De Xi’an à Tabriz. Octobre/novembre/décembre 2002 – mai/juin 2005.
« Kashgar au seuil de deux mondes ». 4/5.
Dimanche. Jour de marché. Depuis deux millénaires la vocation principale des Ouïghours est le commerce et aujourd’hui la tradition se perpétue. Le marché de Kashgar est réputé pour être le plus gros marché d’Asie centrale et dès les premières lueurs du jour, camions, tracteurs, charrettes, éleveurs et paysans parfois à pied chargés de leurs marchandises ou accompagnés de leur troupeau convergent vers la ville. Les différentes ethnies venues des pays alentours s’y côtoient.

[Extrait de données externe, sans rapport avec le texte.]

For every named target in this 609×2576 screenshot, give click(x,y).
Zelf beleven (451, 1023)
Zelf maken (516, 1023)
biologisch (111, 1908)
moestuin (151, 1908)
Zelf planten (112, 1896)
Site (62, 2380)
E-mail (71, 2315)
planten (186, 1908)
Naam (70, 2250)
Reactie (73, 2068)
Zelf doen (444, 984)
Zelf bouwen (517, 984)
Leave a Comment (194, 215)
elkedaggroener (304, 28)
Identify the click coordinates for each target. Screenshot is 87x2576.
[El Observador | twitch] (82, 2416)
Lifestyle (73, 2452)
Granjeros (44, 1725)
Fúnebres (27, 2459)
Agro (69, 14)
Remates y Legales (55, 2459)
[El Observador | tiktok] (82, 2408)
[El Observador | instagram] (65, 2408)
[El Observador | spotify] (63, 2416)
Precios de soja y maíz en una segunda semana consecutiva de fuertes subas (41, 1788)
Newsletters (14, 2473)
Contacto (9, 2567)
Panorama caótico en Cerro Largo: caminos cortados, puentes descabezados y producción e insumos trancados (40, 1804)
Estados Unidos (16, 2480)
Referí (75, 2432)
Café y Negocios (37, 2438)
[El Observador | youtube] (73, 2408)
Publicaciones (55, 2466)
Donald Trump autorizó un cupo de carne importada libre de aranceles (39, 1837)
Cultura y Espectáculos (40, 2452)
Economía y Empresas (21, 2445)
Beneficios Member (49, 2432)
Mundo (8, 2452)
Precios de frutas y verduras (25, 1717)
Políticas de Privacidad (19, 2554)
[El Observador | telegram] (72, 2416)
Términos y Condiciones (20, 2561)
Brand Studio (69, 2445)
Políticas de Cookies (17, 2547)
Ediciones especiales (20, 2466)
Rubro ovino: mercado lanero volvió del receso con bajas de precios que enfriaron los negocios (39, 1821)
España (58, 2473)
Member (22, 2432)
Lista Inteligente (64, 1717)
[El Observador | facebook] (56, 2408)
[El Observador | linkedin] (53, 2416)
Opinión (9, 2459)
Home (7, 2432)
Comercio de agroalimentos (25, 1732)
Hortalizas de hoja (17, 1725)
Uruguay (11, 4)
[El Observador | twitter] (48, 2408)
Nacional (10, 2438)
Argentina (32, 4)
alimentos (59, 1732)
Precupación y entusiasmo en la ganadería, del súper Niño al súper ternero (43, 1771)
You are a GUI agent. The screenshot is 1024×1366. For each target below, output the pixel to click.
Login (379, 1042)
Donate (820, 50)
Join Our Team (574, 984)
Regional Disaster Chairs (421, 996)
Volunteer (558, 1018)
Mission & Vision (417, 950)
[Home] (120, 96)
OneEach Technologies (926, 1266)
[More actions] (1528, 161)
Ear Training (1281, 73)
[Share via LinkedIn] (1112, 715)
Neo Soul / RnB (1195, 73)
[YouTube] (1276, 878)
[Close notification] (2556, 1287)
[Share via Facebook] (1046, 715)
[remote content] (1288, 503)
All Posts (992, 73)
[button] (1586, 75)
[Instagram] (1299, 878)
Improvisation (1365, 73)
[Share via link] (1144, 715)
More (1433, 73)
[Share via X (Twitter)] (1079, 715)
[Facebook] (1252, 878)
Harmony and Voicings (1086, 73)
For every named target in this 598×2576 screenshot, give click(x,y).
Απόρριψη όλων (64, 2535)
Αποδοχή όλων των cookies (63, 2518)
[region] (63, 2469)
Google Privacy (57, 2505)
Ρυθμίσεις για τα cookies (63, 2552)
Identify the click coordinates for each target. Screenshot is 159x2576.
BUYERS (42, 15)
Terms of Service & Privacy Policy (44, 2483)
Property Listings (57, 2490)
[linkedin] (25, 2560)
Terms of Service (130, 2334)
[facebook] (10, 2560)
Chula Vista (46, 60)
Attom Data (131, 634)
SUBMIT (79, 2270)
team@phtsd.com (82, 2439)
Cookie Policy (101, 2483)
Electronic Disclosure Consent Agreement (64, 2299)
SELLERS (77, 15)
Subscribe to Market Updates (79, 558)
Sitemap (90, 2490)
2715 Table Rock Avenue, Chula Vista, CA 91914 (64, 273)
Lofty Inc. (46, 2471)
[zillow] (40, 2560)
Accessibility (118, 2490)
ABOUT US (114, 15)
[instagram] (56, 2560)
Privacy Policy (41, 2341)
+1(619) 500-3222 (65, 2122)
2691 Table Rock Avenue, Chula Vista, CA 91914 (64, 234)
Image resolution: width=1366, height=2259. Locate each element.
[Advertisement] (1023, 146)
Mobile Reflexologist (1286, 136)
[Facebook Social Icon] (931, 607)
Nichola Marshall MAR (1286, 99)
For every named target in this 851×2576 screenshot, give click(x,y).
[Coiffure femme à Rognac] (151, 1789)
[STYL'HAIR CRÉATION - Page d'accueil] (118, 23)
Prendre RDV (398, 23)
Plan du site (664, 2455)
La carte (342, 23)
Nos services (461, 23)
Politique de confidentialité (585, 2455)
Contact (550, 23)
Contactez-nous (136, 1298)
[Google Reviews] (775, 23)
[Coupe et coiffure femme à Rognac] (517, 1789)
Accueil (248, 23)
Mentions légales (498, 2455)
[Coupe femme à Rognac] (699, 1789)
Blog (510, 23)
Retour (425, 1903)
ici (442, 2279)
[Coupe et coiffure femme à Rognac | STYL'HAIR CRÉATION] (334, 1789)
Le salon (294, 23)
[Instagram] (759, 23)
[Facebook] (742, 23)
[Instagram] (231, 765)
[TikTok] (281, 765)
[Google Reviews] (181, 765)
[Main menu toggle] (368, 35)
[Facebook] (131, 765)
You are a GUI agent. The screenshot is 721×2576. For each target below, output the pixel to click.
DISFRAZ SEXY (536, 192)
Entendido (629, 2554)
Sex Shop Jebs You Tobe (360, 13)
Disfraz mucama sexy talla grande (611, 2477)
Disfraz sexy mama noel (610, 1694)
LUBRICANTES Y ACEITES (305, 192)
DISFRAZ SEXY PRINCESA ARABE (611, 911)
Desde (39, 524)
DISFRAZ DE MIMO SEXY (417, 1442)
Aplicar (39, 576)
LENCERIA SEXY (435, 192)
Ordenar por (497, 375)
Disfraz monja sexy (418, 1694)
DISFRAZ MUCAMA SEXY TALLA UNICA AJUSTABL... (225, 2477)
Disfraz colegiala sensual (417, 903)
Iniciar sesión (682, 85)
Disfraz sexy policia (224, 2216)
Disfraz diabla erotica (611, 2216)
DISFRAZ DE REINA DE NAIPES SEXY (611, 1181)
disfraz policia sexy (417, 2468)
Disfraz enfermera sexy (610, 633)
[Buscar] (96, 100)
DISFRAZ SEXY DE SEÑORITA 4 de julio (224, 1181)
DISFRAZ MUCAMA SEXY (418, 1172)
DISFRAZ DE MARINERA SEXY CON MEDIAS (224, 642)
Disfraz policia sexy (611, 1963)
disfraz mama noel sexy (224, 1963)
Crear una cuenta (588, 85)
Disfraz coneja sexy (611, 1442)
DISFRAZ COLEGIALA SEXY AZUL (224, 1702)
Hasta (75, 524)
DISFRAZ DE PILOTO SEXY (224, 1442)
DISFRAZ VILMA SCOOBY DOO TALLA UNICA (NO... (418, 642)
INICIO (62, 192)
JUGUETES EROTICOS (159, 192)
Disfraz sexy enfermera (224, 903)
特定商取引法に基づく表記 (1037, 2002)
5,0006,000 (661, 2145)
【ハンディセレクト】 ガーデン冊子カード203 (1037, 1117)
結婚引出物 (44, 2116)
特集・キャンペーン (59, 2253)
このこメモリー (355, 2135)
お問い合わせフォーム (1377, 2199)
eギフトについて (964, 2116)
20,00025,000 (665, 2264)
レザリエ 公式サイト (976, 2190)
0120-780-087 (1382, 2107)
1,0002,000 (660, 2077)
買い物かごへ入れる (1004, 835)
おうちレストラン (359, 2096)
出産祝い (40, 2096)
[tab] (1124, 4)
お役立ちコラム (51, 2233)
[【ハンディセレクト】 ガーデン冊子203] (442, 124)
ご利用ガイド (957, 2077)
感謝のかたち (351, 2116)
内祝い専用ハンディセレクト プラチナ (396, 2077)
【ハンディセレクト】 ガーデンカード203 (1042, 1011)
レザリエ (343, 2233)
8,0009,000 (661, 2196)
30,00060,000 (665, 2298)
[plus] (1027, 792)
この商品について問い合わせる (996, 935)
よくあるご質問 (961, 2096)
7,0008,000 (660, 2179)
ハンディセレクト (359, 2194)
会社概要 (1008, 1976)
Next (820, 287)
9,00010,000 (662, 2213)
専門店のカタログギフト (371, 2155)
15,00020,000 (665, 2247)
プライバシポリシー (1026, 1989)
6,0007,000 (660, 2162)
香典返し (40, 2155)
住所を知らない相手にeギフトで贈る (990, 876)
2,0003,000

Un immense enclos enferme la foire aux bestiaux. C’est un monde d’hommes. Les anciens, aux barbes blanches, portent le toppa, haut chapeau noir bordé de fourrure. Les plus jeunes sont vêtus de vestes de costume et coiffés de casquettes. Marchands et clients discutent avec entrain. On tâte les bêtes, vérifie le lainage, ausculte la dentition, examine les sabots. On évalue la couche de graisse, jauge la fourrure. On se renseigne sur l’âge, les capacités, la robustesse de l’animal. Ensuite, le cheval ou le poney est monté, le plus souvent à cru, par des gamins, exercice indispensable.
Suivent les interminables négociations. Une foule se rassemble autour des deux protagonistes. Calmement mais âprement les montants sont proposés, rejetés, renégociés. Des avis sont donnés, des positions prises. L’accord trouvé, les liasses de billets sortent des vestons et changent de main. L’argent est compté sous les yeux de tous. Une ferme poignée de main conclut l’affaire.
Nous errons dans la boue, le fumier et le gravier, observés par des yeux pétillants sur des visages burinés plantés de boucs impériaux. Nous esquivons le coup de sabot d’un cheval agité, baissons les yeux face au regard d’un yak vigoureux ou celui, mauvais, d’un taureau et contournons avec prudence les chameaux de Bactriane. À deux bosses et aux poils longs, capables de supporter les plus grands froids, on ne les trouve sur le marché qu’en hiver. La poussière et les flocons de paille volent dans l’air, scintillants comme des paillettes dans la lumière aveuglante.
La scène est d’une autre ère, rien ne semble avoir changé ici depuis la grande époque de la route de la soie. Au milieu de ce brasage de peuples et de cultures, nous remontons le temps.
Ce qui me frappe est la grande gentillesse des gens. Jeunes ou vieux, les hommes se côtoient avec sollicitude. Les relations sont amicales. Chaque geste est accompli avec respect et attention. Au milieu de cet univers masculin, je me sens vraiment l’étrangère que je suis. Pourtant, à aucun moment j’ai l’impression d’être une intruse. Au contraire, on m’observe avec une curiosité bienveillante. Et dès que je croise une paire d’yeux, un hochement de tête m’est adressé. Ce sont ces regards de bonté, ces visages hors de temps, qui resteront gravés dans ma mémoire.